Sunday, 7 September 2014



They say the essence of drama is conflict. Maybe it's a conflict of interests, a clash of loyalties, a battle of wills between opposing personalities or philosophies, or just a straight up fight between the good guys and the bad guys. Whichever, a movie in which everybody gets along quite happily and nobody gets into an argument or starts a fight is liable to be pretty boring and uninteresting. So there has to be something: a difference of opinion, rivalry, simmering secrets, long suppressed emotions.... Fine. But there are worlds between human emotional conflict and simply bellowing insults and abuse at one another.
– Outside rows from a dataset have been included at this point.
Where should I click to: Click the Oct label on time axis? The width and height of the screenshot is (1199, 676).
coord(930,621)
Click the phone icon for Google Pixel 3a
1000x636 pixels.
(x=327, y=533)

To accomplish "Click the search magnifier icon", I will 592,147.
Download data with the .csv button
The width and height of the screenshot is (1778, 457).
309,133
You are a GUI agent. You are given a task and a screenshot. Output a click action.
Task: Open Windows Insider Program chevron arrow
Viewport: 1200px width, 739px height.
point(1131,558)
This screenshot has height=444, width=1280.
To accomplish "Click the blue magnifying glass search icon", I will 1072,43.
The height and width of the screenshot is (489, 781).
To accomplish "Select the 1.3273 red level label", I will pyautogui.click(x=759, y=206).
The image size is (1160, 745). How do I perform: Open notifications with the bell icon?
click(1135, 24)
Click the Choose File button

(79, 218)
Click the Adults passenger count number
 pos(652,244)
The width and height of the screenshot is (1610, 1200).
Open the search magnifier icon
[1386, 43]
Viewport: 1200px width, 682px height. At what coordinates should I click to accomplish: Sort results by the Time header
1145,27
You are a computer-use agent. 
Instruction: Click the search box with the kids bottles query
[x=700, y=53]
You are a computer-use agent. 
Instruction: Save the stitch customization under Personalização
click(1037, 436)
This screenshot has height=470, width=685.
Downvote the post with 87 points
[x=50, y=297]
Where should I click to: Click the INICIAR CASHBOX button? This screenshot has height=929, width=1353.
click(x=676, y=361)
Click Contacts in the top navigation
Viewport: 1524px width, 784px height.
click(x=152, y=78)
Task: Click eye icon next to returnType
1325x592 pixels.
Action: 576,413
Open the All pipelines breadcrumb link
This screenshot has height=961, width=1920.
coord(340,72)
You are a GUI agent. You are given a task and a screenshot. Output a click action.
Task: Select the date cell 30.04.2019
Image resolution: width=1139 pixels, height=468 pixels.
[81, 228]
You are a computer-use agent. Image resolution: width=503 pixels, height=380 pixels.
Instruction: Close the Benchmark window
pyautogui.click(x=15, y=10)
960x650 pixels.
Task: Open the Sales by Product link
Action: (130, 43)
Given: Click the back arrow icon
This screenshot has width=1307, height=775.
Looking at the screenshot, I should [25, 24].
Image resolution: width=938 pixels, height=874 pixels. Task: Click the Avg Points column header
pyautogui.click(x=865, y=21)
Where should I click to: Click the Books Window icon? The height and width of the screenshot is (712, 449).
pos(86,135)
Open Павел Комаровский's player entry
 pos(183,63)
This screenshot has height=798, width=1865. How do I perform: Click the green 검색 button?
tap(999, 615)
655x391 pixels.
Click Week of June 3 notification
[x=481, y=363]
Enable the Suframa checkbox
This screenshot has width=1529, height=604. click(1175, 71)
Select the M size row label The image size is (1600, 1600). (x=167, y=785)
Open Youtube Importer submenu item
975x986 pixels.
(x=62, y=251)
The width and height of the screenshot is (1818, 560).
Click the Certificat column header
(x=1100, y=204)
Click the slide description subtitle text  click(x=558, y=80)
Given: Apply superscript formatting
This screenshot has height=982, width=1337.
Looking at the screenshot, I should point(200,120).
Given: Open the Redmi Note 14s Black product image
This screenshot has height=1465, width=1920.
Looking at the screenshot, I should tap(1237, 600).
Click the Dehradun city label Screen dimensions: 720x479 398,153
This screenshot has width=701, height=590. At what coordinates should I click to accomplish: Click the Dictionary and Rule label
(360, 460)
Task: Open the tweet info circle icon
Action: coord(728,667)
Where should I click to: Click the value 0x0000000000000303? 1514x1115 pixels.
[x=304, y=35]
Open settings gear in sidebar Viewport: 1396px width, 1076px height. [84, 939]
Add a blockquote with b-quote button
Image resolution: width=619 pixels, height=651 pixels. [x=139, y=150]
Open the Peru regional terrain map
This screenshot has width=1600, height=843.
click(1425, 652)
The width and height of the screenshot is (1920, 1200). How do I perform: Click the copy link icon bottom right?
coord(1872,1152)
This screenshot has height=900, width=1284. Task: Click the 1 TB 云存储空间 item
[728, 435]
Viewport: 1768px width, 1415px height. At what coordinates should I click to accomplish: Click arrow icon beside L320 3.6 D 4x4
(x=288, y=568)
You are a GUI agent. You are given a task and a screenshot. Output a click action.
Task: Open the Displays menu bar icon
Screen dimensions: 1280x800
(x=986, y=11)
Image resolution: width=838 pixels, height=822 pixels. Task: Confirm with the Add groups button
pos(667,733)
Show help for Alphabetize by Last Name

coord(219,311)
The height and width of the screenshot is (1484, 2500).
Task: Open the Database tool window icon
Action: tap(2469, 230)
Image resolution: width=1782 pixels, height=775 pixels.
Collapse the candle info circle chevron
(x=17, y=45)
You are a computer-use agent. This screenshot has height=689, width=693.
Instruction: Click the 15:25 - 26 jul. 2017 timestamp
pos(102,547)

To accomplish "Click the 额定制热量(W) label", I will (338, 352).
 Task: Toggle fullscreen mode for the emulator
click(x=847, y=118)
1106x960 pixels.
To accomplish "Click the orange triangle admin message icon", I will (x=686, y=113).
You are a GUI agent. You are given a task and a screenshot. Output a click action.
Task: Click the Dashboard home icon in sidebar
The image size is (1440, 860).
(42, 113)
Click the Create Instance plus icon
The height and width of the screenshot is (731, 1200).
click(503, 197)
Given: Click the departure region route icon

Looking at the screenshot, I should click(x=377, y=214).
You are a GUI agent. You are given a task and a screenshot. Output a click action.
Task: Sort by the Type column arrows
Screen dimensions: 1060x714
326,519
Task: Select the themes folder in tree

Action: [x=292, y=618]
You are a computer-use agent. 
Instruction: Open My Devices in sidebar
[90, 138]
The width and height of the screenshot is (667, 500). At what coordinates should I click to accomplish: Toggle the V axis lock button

August: Osage County is quite definitely the latter: a film in which a family get together and shout bile and vitriol across the dinner table because hatred and cruelty is the only way these people know how to communicate. Here we have Meryl Streep as an alcoholic, pill popping old bat, fast approaching senility, whose three feisty/tiresome (delete as appropriate) daughters and assorted partners and children all descend on the house when granddad Sam Shepard disappears. It then turns out he's dead, so they all have to hang around a few more days for the funeral, and it's during this period that Meryl and eldest daughter Julia Roberts go for each other and in the process rip the whole family to pieces...

None of the targets of the rancid viciousness ever do the sensible thing and simply walk away, nor did anyone think to bring a firearm which would have stopped the infantile squabbling immediately. Frankly, if this was my house the people responsible would be shown the door in zero seconds flat, quashing the atrocious behaviour the moment it starts, but not here. These are horrible, horrible people: cruel, nasty, mean-spirited, profoundly unlovable even if they're family, and no reason is given as to why an audience should be expected to pay good money to spend any time with them at all.

It is impossible to deny that the film is well written and well played, with meaty roles for the cast to work with. In addition to Roberts and Streep, you get Juliette Lewis, Benedict Cumberbatch and Chris Cooper: performers it's always good to see evening movies which aren't necessarily very good. Maybe it would have worked in the theatre where it originated: theatre has often been described as "shouting of an evening" and there is a lot of shouting at the back of the stalls going on here. There's also incest, drug addiction, broken marriages, infidelity, racism, even a soupcon of paedophilia: in short an amalgam of the kind of subjects that win Oscars. Because this is one of those films that comes along every year when the studios think they should seen as Serious Artists examining and exploring the human condition, rather than just a bunch of money grubbing charlatans putting some shiny hunks in silly superhero costumes and having them beat each other around the head in 3D for a quarter of a billion dollars a time. Frankly, give me Captain America or The Mighty Thor, because those guys are at least fun to be around and that beats a shiny statuette on the mantelpiece any day of the week.


Shut up! No, you shut up! No, YOU shut up!!!